══ RECORDS FOR PROCESSING

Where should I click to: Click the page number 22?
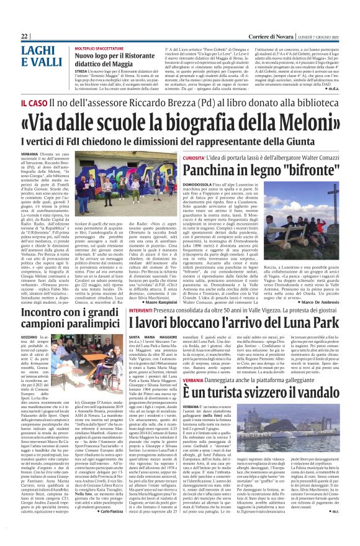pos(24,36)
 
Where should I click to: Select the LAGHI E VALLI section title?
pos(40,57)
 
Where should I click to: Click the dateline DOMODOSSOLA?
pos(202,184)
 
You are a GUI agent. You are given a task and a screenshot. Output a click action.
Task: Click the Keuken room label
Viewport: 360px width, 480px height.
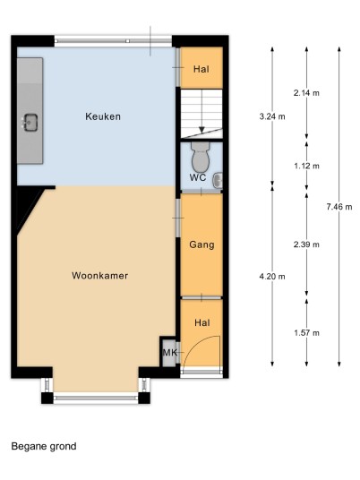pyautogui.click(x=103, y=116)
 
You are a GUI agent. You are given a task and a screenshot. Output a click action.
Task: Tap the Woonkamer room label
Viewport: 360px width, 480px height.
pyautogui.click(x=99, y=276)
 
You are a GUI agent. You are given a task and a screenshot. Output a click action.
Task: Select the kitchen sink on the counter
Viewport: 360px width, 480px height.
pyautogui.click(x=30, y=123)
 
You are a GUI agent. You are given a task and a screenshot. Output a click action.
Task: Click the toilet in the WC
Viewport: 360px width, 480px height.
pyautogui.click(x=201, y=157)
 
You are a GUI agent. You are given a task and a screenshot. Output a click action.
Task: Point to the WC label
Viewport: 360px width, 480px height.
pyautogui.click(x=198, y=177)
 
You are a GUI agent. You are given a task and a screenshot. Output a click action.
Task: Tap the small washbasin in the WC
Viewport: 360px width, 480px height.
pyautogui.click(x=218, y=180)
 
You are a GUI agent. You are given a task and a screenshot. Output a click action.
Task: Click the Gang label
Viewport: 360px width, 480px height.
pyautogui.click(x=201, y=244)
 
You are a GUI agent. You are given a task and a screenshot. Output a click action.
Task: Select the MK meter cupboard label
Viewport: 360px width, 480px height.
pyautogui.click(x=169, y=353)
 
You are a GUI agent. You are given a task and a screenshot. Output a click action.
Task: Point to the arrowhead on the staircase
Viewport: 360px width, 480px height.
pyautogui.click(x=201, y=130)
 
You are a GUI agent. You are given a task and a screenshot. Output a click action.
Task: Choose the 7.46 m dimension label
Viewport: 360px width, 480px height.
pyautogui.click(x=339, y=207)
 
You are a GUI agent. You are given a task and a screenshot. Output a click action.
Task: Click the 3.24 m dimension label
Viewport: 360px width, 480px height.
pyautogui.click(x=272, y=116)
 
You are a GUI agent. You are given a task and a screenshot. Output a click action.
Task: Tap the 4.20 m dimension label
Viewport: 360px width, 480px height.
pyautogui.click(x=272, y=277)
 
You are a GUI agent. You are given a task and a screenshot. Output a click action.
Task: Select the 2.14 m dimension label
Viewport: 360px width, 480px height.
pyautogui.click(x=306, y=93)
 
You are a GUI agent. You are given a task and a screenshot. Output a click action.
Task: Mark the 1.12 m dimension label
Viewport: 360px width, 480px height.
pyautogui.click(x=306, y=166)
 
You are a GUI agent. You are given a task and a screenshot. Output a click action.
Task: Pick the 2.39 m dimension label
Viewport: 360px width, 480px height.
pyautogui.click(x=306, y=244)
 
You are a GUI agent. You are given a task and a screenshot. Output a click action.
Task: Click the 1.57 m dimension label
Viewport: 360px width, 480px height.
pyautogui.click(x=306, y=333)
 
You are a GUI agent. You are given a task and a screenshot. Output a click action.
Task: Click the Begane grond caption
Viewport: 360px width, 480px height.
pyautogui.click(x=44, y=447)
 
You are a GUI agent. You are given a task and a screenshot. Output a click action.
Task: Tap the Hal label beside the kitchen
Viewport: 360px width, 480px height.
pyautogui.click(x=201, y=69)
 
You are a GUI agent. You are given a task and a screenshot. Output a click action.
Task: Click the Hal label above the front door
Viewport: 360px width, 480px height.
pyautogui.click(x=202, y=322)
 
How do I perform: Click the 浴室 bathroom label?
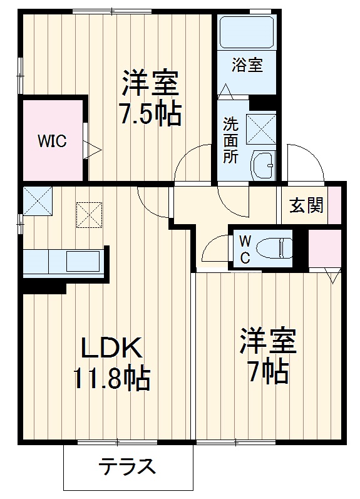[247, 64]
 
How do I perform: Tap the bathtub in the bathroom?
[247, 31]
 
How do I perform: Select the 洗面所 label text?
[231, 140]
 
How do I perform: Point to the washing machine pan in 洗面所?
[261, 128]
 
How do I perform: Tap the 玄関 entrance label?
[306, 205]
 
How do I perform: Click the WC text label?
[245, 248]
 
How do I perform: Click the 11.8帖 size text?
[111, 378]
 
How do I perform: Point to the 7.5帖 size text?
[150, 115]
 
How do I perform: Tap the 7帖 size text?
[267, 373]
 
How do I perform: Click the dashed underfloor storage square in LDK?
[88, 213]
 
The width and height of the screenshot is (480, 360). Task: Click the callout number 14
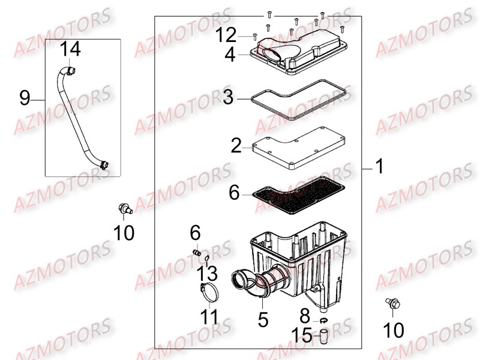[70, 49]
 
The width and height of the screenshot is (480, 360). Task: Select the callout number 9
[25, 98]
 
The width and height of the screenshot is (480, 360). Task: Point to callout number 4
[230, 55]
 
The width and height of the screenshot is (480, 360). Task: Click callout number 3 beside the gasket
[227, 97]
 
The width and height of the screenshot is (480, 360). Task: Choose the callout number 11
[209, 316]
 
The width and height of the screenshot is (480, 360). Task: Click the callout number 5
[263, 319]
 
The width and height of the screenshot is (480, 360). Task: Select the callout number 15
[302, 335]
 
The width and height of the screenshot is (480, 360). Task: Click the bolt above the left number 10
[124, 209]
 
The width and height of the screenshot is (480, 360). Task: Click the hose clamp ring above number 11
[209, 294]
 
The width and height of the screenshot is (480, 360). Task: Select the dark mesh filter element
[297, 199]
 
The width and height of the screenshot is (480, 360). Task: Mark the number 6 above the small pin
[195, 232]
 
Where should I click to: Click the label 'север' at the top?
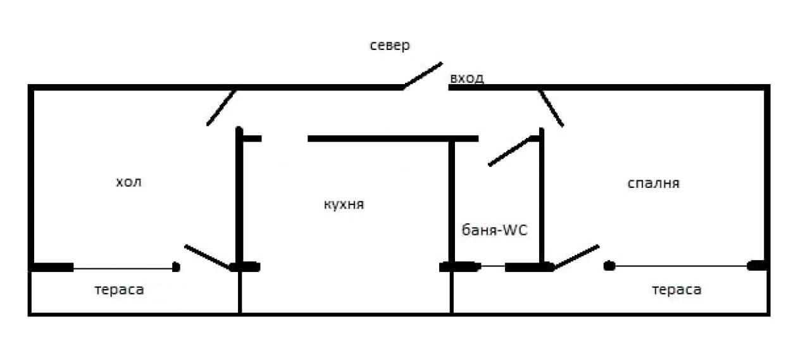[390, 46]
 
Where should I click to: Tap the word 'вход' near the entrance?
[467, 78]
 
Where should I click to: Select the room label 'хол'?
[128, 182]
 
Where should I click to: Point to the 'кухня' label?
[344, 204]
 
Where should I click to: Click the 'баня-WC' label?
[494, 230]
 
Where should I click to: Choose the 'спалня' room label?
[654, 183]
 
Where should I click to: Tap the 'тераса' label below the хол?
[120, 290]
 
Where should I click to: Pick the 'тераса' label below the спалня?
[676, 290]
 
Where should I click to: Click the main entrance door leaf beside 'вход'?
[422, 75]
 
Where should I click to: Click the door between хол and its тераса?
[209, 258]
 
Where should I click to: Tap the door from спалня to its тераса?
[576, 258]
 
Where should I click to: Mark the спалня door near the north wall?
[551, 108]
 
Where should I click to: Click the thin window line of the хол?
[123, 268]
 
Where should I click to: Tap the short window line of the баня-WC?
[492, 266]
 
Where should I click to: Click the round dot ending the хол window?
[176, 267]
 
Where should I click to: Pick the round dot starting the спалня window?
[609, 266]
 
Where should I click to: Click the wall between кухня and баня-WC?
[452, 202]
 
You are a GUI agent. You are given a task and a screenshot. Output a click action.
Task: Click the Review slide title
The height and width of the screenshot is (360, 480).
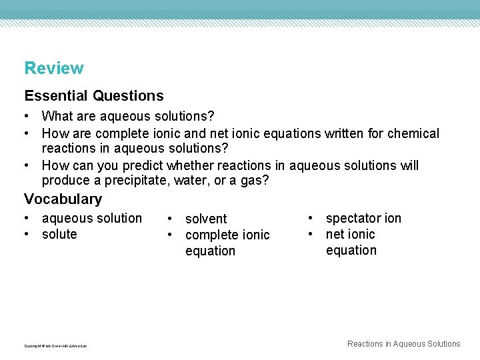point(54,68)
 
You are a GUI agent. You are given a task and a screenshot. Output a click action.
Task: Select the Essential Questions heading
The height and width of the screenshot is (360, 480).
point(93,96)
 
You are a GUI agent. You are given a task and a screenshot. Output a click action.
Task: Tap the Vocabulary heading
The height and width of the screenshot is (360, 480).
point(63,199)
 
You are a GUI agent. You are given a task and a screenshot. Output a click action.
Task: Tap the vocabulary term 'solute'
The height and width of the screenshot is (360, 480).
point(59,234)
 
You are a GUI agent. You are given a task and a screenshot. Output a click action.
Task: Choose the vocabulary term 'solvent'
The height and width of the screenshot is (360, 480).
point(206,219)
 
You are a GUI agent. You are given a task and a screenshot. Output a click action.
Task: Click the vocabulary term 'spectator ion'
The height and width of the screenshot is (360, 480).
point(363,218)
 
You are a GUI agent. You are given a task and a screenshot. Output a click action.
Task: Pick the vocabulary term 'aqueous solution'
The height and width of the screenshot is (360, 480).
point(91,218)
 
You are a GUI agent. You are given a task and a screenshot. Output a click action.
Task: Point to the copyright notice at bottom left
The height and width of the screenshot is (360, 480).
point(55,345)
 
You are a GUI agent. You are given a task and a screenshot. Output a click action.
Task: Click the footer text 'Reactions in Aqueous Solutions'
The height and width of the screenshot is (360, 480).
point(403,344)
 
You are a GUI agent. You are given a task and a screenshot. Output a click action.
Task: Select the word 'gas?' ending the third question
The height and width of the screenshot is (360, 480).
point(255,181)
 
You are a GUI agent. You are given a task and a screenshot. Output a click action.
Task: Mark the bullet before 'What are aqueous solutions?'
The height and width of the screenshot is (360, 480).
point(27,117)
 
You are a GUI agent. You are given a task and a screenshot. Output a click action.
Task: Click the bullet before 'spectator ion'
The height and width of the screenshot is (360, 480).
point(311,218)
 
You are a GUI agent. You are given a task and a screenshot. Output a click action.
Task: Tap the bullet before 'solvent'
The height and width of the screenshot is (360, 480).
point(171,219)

════
══ RECORDS FOR PROCESSING

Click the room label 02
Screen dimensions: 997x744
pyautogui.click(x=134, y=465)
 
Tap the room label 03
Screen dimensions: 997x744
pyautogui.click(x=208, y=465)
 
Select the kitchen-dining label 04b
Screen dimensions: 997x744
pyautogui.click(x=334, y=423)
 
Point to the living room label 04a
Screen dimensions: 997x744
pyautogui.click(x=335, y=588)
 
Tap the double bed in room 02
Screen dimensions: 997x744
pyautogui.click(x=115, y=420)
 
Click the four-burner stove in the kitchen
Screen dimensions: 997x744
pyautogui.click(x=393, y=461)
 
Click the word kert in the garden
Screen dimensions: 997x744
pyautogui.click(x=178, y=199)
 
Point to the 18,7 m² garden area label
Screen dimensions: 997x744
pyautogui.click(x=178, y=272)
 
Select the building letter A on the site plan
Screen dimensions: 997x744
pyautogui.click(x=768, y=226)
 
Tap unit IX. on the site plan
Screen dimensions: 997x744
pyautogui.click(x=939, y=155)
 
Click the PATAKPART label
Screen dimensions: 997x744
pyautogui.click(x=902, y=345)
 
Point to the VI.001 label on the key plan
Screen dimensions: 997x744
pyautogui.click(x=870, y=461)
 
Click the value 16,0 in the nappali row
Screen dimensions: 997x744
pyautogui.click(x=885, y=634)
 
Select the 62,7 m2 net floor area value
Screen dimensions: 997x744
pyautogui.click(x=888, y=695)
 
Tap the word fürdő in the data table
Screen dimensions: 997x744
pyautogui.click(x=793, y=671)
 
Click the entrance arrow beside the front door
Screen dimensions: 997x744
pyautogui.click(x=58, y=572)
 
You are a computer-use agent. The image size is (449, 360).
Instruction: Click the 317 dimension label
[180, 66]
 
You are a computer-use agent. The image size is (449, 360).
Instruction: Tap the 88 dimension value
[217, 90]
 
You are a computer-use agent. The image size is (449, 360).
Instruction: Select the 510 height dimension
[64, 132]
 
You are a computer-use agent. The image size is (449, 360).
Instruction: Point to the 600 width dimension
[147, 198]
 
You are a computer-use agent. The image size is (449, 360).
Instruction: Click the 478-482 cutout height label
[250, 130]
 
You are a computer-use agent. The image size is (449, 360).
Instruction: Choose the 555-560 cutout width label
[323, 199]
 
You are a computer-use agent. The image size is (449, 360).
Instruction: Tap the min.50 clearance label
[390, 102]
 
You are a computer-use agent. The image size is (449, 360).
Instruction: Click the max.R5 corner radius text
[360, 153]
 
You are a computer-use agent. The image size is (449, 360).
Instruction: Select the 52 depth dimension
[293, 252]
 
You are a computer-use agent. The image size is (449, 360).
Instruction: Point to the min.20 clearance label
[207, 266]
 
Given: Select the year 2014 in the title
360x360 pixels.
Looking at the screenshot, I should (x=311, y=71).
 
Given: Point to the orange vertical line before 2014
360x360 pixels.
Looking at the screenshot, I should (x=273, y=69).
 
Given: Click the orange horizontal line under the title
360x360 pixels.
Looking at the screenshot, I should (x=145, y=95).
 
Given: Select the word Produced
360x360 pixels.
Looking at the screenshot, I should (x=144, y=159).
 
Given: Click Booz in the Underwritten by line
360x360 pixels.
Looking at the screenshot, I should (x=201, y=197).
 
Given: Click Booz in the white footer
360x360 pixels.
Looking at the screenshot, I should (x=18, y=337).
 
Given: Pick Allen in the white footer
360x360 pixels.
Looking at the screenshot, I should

════
══ RECORDS FOR PROCESSING

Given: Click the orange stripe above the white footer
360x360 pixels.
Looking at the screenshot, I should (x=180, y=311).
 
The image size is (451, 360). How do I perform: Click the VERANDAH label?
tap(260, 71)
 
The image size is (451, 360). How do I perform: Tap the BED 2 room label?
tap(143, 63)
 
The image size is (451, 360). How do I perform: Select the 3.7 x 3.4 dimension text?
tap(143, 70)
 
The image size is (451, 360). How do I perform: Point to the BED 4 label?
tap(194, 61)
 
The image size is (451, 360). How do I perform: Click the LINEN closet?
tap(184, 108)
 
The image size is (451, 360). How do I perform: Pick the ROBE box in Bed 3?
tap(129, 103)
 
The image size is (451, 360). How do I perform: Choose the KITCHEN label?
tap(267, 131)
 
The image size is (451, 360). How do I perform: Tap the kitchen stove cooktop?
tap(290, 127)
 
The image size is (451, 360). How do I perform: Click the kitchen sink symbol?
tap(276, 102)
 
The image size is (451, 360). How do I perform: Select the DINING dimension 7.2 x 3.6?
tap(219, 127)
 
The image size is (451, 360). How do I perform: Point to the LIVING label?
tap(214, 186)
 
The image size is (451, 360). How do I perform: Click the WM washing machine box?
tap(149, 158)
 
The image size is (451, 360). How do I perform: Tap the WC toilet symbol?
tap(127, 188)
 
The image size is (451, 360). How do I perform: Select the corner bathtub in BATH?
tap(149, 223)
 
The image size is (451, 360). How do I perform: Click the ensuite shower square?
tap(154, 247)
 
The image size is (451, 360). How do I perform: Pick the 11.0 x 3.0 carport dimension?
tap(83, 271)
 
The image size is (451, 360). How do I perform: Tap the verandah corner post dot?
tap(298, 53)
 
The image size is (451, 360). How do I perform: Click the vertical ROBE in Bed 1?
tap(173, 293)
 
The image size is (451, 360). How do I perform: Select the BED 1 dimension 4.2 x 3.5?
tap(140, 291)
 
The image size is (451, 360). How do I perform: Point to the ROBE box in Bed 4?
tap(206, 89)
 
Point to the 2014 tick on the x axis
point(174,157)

════

#### STATED TASK:
Please reproduce the records word for word, starting at the line that contains "Where should I click to: Click the page" and ending at the line that contains "pyautogui.click(x=198, y=177)". Leave out the pictures.

#### TASK RESULT:
Where should I click to: Click the page number 22?
pos(24,36)
 
Where should I click to: Select the LAGHI E VALLI section title?
pos(40,57)
 
Where should I click to: Click the dateline DOMODOSSOLA?
pos(202,184)
 
You are a GUI agent. You are given a task and a screenshot. Output a click action.
Task: Click the Keuken room label
Viewport: 360px width, 480px height.
pyautogui.click(x=103, y=116)
 
You are a GUI agent. You are given a task and a screenshot. Output a click action.
Task: Tap the Woonkamer room label
Viewport: 360px width, 480px height.
pyautogui.click(x=99, y=276)
 
You are a GUI agent. You are given a task and a screenshot. Output a click action.
Task: Select the kitchen sink on the counter
Viewport: 360px width, 480px height.
pyautogui.click(x=30, y=123)
 
You are a GUI agent. You are given a task and a screenshot. Output a click action.
Task: Click the toilet in the WC
Viewport: 360px width, 480px height.
pyautogui.click(x=201, y=157)
 
You are a GUI agent. You are given a task and a screenshot. Output a click action.
Task: Point to the WC label
Viewport: 360px width, 480px height.
pyautogui.click(x=198, y=177)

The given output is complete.